I just finished watching a beautifully eerie Russian movie called The Return, and it got me thinking about why I love foreign movies so much. I generally watch these movies by myself, since most people, even if they like the occasional foreign movie, tend to get a little bit restless at the thought of sitting through some unknown film that involves the tedious task of reading subtitles. Of course, one of the reasons I like foreign movies is because I find the subtitles themselves appealing; I have substandard hearing and have a particularly difficult time with voices. Foreign movies are a very practical alternative for someone with my level of hearing loss.

Yet that remains only a small, superficial aspect of my taste for foreign films. I enjoy the practicality of subtitles, but I also enjoy taking in the subtitles as bits of written language. In that sense, foreign films become mixed-media art forms, combining the visual and auditory images with the printed word as it appears on the screen. To love foreign films, you must also love reading and language; reading the closed captions of an English-language film can involve some of this pleasure, but foreign films transcend the clarity of that experience.

Foreign films take film to a different poetic level, in which the viewer (unless he or she is fluent in the language) hears the words only as pure sound, even while he or she also absorbs the visual, active imagery of the film and the separate level of poetry as represented by the subtitles on the screen. Viewing a foreign film becomes a multifaceted, complex experience, akin to hearing a poem read for the first time, and then reading it again and again for meaning. With a foreign film, however, this experience is compressed, so that we heard sound and see image even as more literal meanings unfold in front of us. Film in any language can approximate this experience, but I believe in foreign film it can be seen in its purest sense.

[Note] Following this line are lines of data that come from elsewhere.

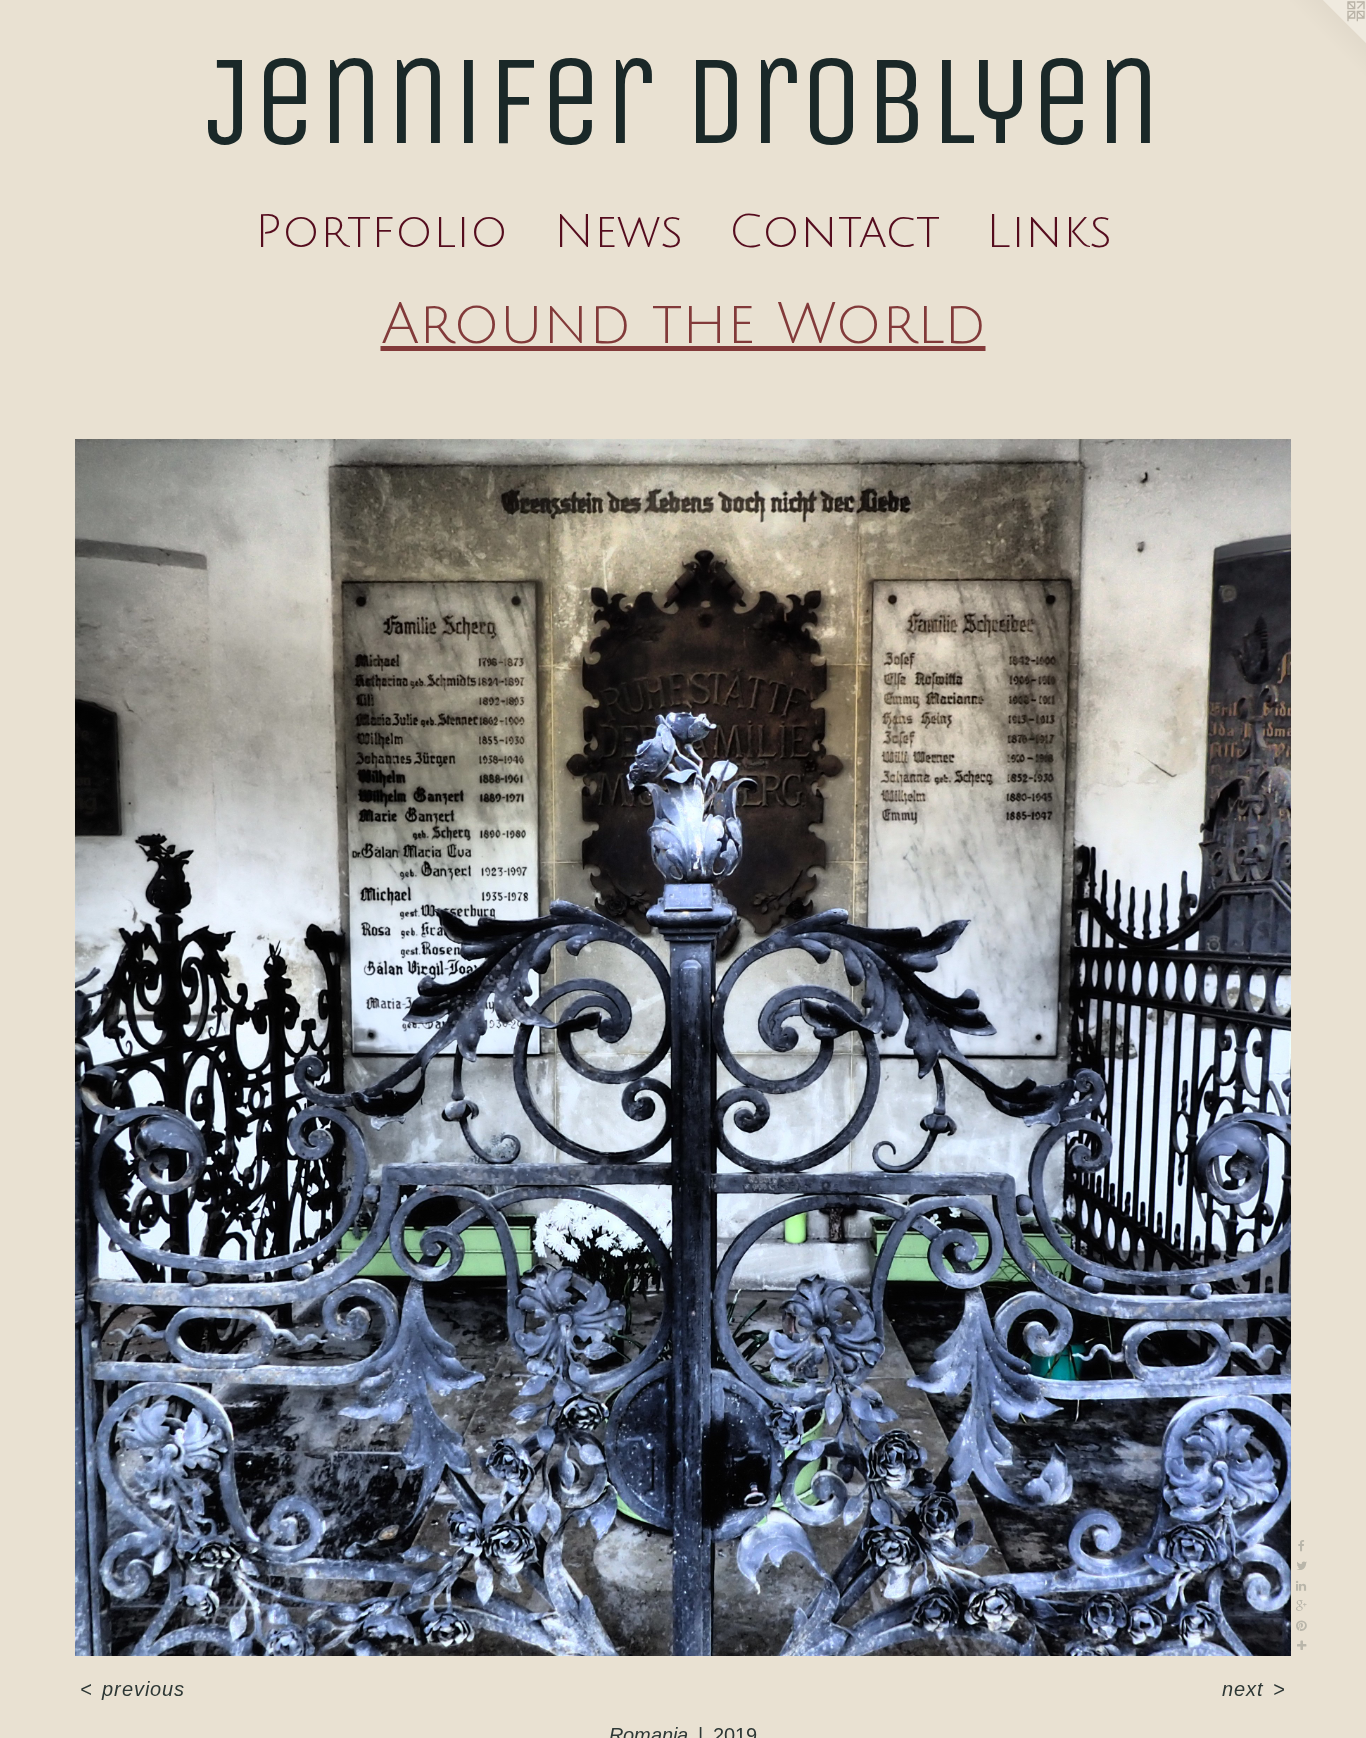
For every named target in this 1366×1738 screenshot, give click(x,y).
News (618, 232)
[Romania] (683, 1047)
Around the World (683, 325)
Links (1049, 232)
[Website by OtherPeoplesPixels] (1326, 40)
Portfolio (381, 232)
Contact (834, 232)
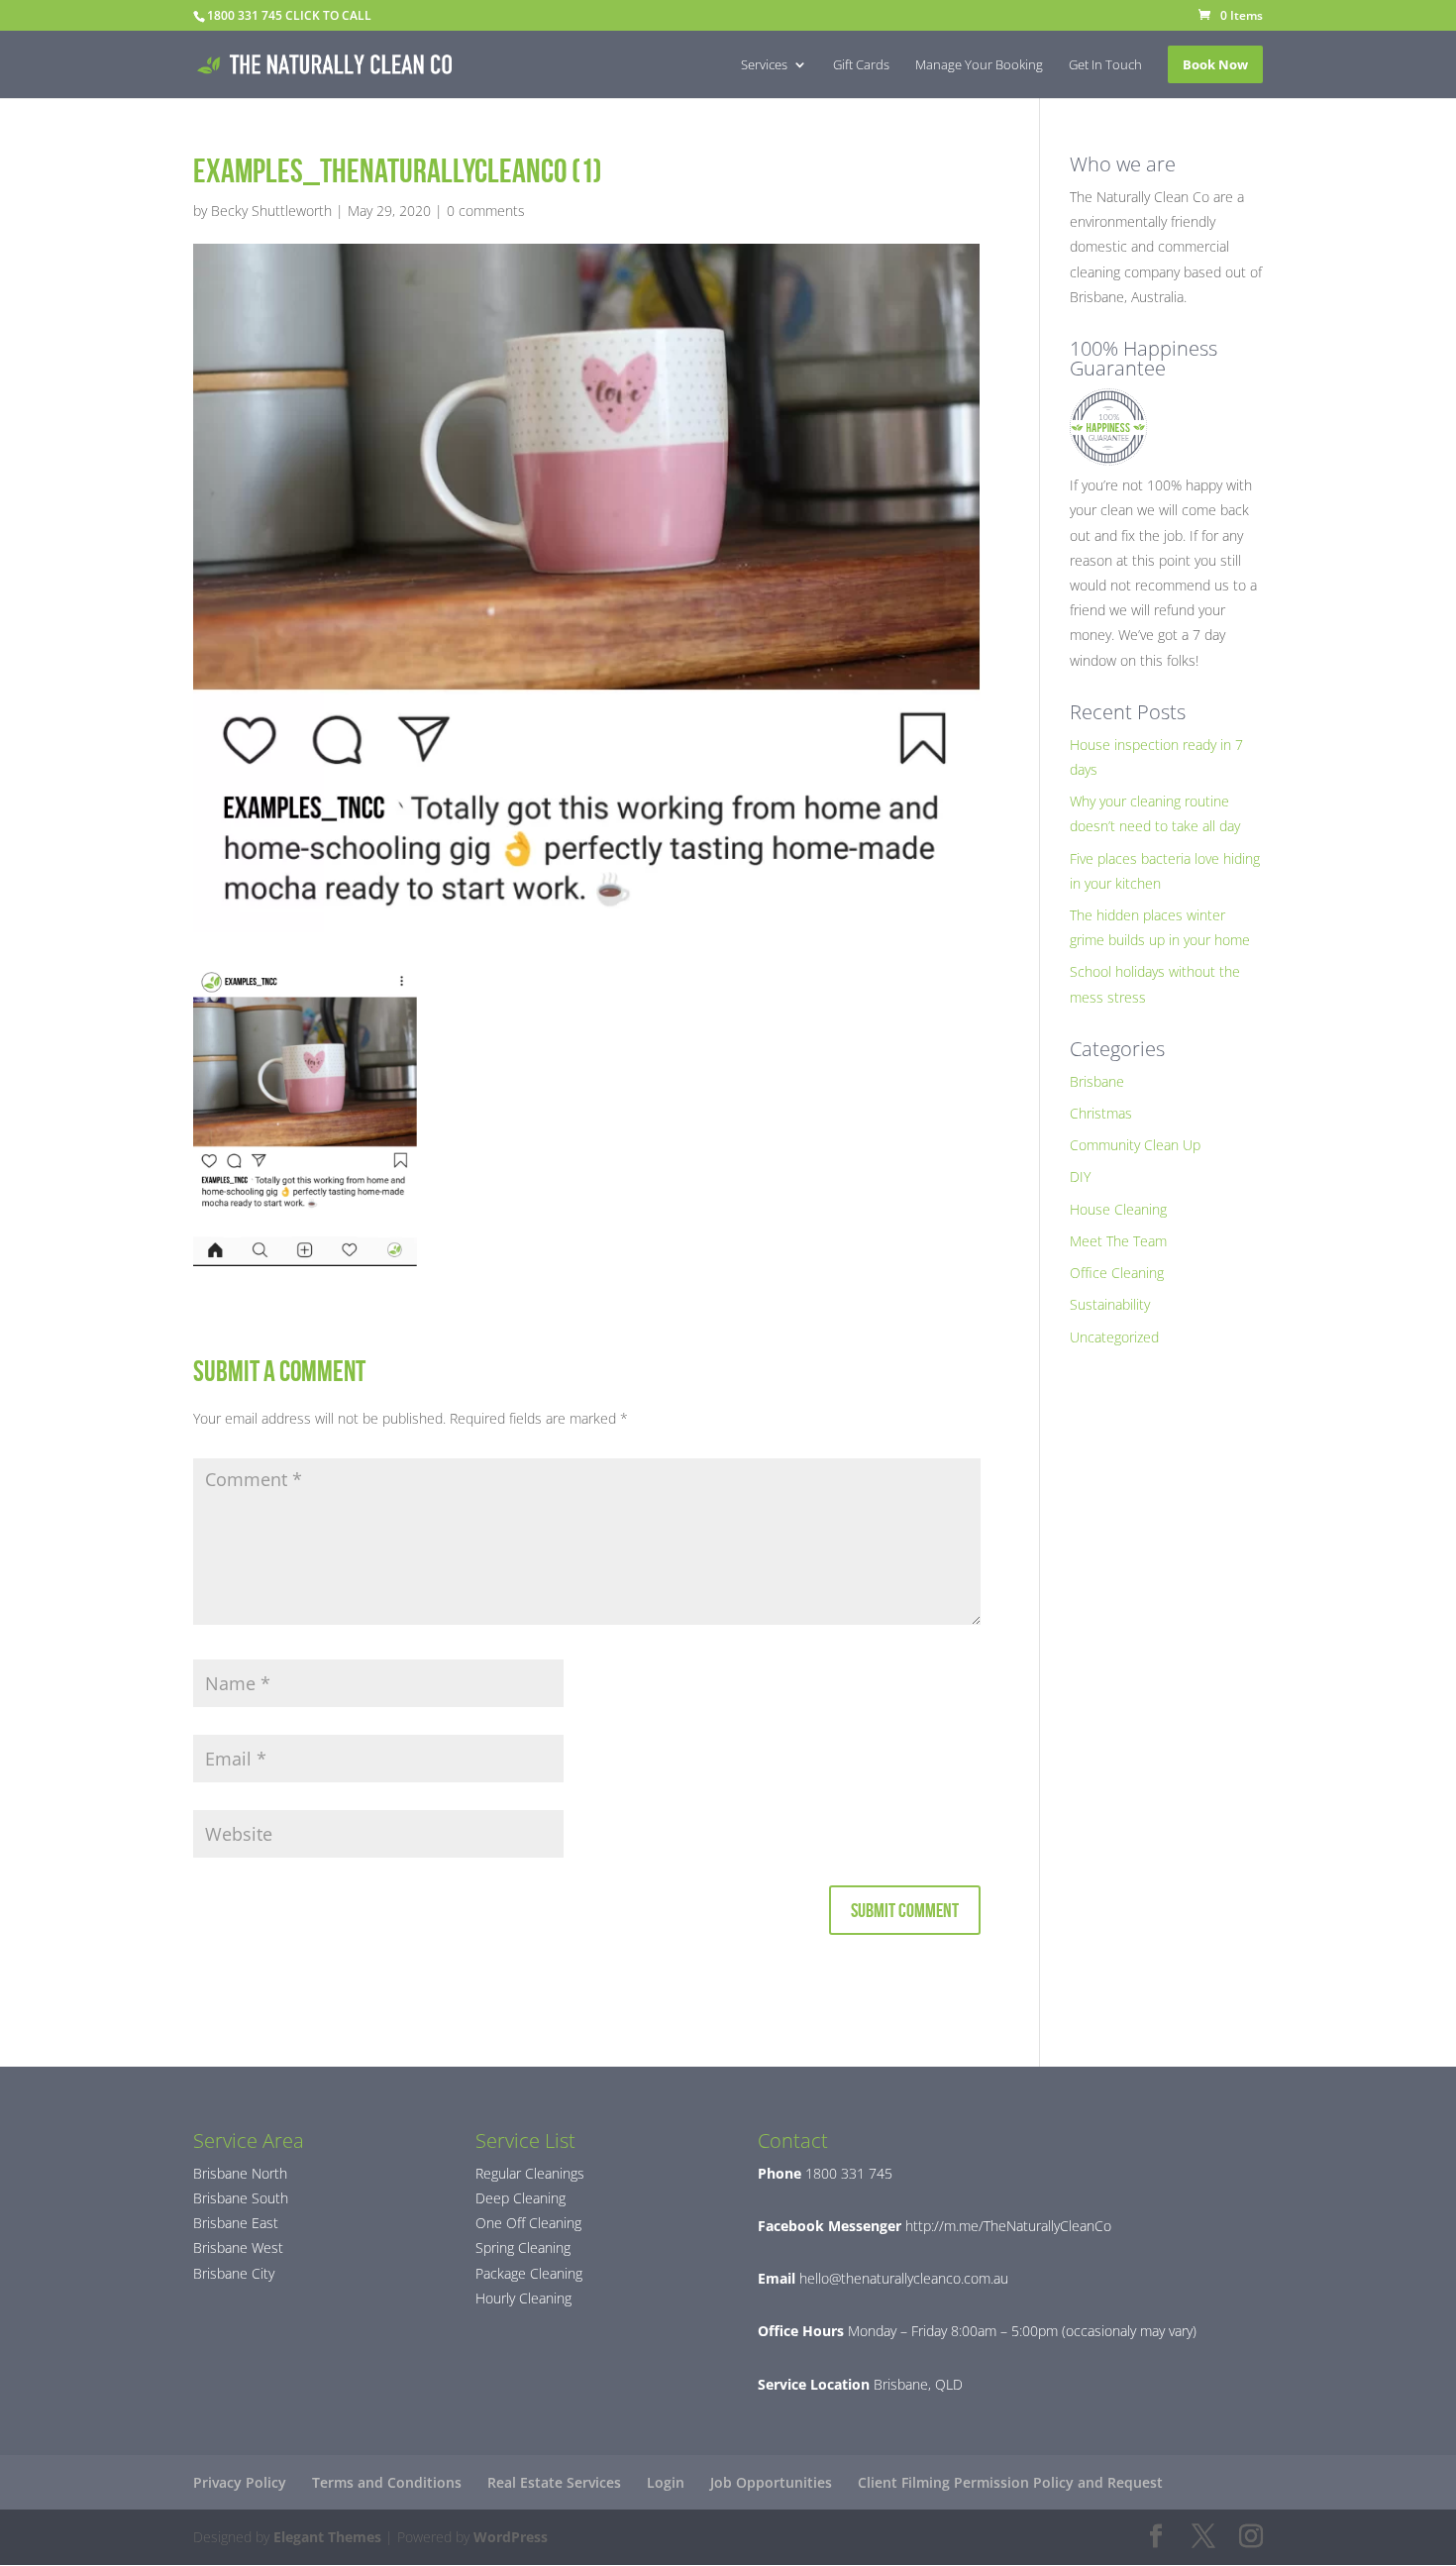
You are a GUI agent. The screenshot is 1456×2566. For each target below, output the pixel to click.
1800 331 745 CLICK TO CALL (289, 15)
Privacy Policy (239, 2482)
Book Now (1215, 64)
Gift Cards (861, 65)
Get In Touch (1105, 65)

Of course, I also like foreign films for the more commonly expressed reason that foreign films do not shy away from complex and ambiguous endings in the way that American films do, and for the fact that so many foreign film cultures seem more amenable to meandering plots and poetic expressions of human conflict. I like foreign films because they are different, after all; by exploring and probing difference, we can discover those truths that lie beneath all human experience.